## Material for the task
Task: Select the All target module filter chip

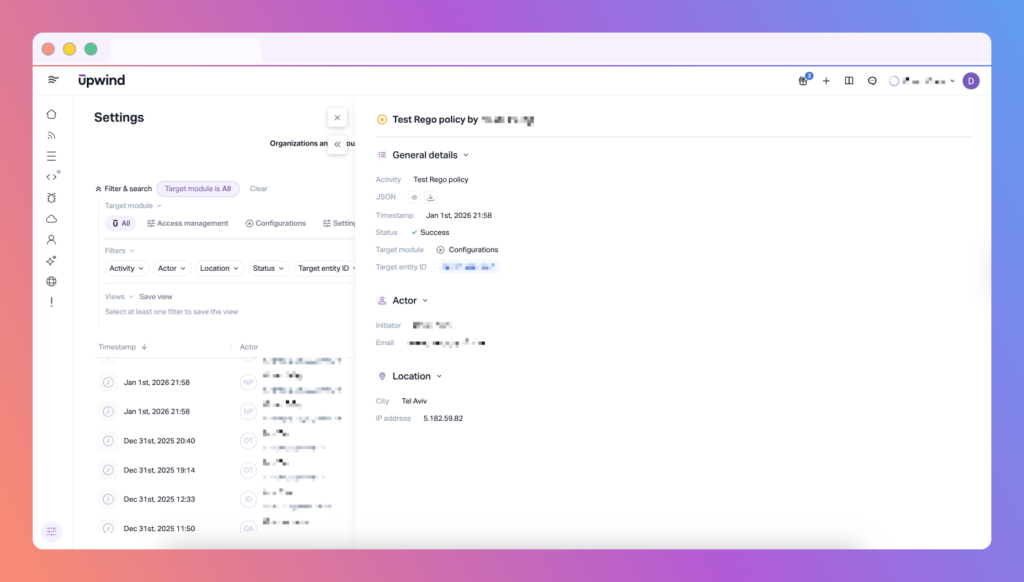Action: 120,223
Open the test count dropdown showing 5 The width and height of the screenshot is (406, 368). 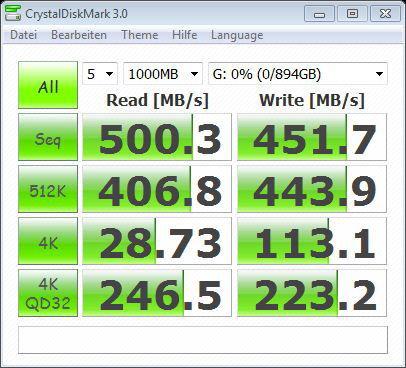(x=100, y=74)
* * *
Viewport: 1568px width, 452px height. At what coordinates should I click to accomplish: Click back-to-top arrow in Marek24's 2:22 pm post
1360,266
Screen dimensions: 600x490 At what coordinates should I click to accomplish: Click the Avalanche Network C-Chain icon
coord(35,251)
==
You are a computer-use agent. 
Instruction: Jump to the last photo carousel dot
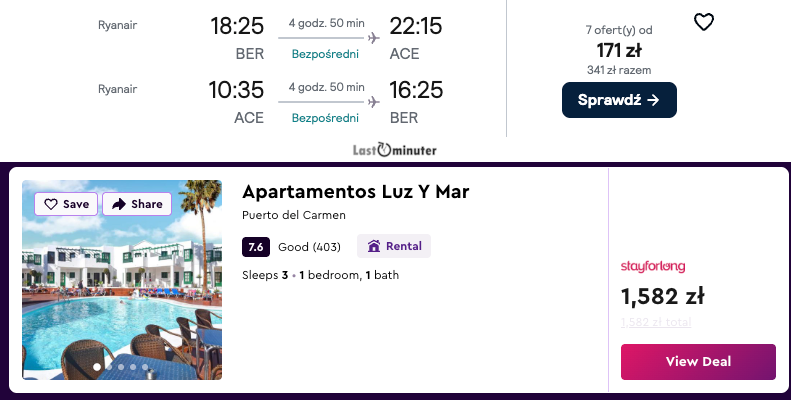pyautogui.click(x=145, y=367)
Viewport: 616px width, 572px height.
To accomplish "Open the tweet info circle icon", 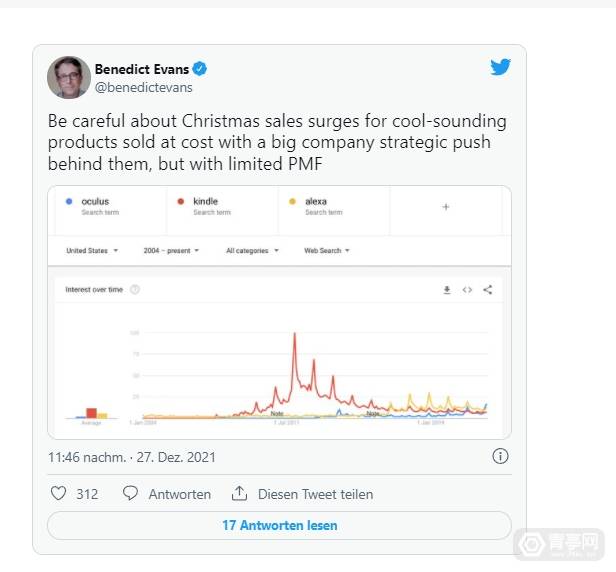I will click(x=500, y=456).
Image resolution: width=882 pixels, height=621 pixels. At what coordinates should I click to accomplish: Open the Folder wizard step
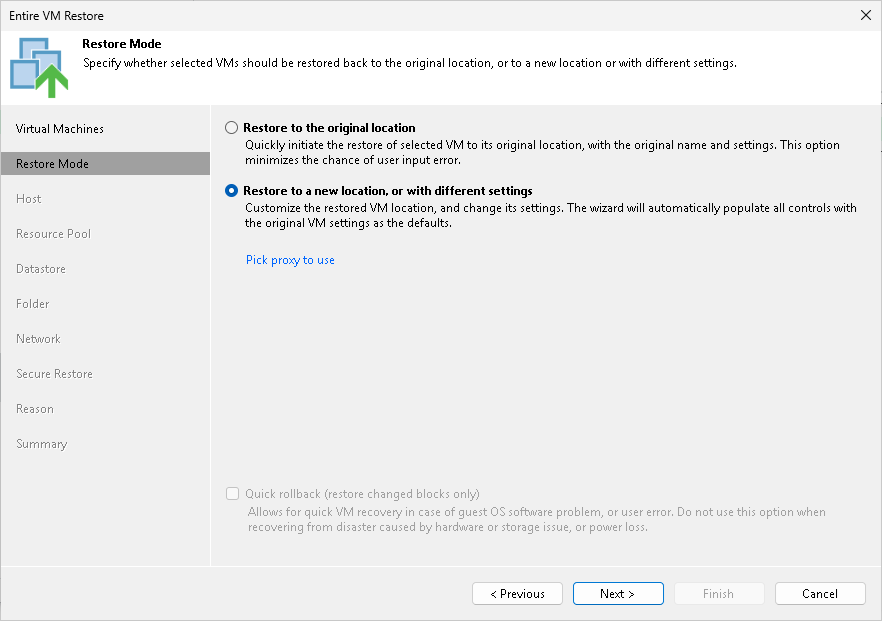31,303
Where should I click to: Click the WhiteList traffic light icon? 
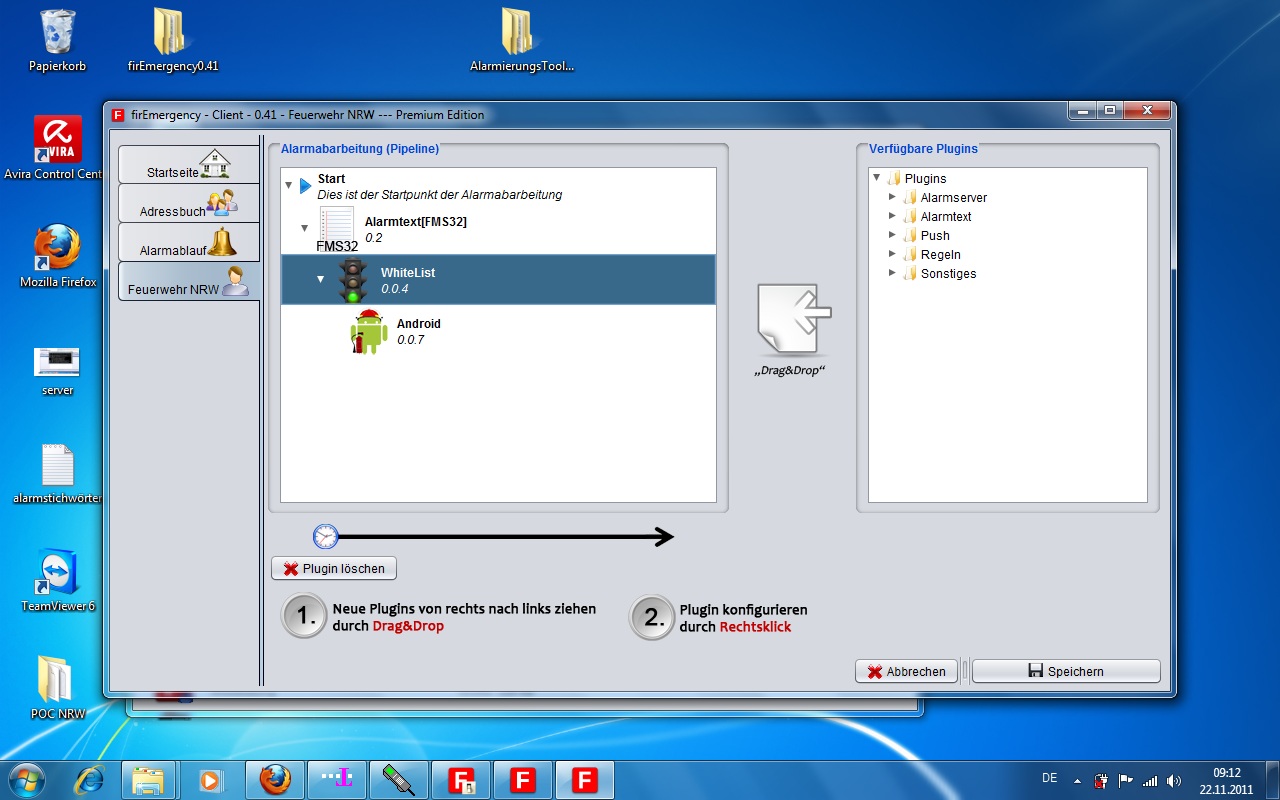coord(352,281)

## Challenge
Rewrite the part of the material that opens with the line containing "Viewport: 1568px width, 452px" and closes with the line containing "coord(35,251)", replacing "arrow" with "button" and keeping everything else the same.

## Response below
Viewport: 1568px width, 452px height. At what coordinates should I click to accomplish: Click back-to-top button in Marek24's 2:22 pm post
1360,266
Screen dimensions: 600x490 At what coordinates should I click to accomplish: Click the Avalanche Network C-Chain icon
coord(35,251)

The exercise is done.